A spokesman for the EU’s Enlargement Commissioner Stefan Fuele said the Armenian government has yet to detail its “new obligations stemming from membership in the Customs Union” of Russia, Belarus and Kazakhstan. The EU needs to see to what extent those obligations can “influence or limit our cooperation in certain areas where there might be issues of legal compatibility,” he said.
“For a broad and new definition or re-definition of our relations we really need to have a complete overview and idea from the Armenian side as to what they can do in the new circumstances created by Armenia’s membership in the Customs Union. This we haven’t received so far,” the official, Peter Stano, told RFE/RL in Brussels.
“We are not putting any deadlines and whenever our [Armenian] partners are ready to give us ideas on how they want to proceed with us we will be ready to respond,” he said.
Armenia was on track to sign a far-reaching Association Agreement with the EU until Sarkisian unexpectedly decided in August 2013 to join the Russian-led bloc currently transformed into the Eurasian Economic Union. The EU responded by abandoning the planned agreement, saying that its key free trade-related provisions are “not compatible” with membership in the union.
The Armenian government has since been trying to get the EU to sign a significantly watered-down version of the scrapped accord.
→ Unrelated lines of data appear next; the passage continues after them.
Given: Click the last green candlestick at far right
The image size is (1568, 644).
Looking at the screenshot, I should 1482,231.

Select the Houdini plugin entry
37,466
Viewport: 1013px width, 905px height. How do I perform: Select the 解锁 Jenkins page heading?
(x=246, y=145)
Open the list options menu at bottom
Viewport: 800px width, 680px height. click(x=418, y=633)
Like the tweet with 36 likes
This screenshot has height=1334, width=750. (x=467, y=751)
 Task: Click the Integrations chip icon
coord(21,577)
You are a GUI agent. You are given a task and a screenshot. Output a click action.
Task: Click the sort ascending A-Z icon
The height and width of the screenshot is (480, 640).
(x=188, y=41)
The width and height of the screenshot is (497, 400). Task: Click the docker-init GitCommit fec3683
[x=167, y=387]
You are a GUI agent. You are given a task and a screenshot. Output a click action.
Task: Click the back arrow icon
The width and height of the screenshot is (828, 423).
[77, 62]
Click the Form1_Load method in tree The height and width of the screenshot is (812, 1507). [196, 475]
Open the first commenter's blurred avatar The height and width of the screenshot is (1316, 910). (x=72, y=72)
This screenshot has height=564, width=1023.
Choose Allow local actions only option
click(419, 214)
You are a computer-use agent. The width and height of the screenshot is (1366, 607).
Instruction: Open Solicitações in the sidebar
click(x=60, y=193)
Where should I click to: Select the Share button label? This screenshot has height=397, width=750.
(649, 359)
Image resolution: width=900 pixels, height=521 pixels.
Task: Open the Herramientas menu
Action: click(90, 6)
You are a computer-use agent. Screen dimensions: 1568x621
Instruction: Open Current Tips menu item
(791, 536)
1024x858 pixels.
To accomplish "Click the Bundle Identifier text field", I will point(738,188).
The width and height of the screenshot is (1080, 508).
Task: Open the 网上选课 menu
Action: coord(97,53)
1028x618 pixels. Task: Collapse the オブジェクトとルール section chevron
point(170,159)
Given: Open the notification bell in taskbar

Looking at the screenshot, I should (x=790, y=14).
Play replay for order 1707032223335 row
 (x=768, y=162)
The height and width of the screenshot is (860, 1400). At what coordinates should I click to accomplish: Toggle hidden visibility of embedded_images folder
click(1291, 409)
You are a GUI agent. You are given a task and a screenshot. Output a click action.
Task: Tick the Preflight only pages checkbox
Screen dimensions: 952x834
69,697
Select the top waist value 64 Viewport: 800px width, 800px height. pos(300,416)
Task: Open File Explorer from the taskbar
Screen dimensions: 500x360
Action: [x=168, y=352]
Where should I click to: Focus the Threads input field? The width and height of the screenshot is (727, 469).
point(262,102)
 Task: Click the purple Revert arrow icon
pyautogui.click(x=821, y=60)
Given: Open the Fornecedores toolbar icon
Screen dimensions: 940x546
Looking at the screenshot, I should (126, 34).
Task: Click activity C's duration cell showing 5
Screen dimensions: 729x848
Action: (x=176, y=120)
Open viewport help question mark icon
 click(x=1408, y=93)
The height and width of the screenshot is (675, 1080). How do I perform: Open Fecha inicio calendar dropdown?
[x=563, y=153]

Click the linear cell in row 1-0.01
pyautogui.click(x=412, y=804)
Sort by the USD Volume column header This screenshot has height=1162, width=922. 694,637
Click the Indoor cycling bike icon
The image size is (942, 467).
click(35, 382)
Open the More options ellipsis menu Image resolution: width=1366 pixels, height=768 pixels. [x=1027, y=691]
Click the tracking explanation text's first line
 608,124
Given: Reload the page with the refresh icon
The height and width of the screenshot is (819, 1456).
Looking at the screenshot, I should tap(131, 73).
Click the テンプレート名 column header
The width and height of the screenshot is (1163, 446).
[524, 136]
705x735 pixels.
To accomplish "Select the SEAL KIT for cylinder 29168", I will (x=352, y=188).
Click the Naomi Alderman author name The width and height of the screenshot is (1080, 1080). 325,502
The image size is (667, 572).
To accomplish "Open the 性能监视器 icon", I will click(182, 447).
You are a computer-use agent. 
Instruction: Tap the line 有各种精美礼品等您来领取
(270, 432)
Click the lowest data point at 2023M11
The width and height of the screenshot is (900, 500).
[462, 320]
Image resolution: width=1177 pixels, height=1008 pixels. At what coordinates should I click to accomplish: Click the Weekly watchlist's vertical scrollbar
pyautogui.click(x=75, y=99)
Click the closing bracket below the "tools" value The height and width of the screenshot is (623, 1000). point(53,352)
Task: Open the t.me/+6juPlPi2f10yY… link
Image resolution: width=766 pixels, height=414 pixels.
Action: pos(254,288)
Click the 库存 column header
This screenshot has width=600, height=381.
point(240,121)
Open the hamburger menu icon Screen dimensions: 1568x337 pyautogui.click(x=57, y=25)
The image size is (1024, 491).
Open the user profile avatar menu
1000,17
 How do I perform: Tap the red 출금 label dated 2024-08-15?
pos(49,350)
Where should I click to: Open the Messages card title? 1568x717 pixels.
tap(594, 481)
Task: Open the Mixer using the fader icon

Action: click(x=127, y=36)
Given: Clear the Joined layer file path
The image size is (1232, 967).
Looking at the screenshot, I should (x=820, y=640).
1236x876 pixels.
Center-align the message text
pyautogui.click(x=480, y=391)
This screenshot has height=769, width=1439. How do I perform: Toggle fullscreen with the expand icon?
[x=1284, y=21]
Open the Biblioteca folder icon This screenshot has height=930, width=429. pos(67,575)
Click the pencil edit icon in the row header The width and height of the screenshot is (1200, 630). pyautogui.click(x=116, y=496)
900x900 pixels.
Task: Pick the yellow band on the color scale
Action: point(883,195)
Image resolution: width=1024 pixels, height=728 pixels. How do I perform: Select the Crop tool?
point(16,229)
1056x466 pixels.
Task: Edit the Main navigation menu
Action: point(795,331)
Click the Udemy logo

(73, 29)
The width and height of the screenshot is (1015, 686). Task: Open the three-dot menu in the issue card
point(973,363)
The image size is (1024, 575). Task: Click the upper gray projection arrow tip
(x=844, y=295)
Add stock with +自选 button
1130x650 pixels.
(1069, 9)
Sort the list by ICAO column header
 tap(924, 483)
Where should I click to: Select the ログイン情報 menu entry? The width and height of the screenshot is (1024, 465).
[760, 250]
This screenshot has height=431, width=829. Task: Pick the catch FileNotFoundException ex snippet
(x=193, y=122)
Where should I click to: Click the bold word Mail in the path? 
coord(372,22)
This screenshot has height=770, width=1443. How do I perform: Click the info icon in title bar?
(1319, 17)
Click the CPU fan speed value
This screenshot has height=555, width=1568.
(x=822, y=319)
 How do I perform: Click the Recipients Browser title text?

French President Francois Hollande is the only European leader to have publicly backed the idea so far. “Europe must accept an agreement on association with Armenia, and Armenia can go [ahead] with a trade and commercial union with Russia,” Hollande said during a May 2014 visit to Yerevan.
“There is mutual commitment from both sides to continue to further develop our cooperation in a comprehensive way in the framework of the Eastern Partnership,” Stano told RFE/RL. “This is what we are preparing to do.”
“We need to put our relations on a new basis,” added the EU official. “This basis needs to be defined by us after we really receive a comprehensive idea and view from our Armenian partners on how they want to proceed based on the new obligations stemming from the Customs Union membership.”
Sarkisian hopes to sign an accession treaty with the Eurasian Union’s three member states at a summit slated for October 10. Its signing is still not a forgone conclusion due to apparent objections voiced by Kazakhstan and Belarus.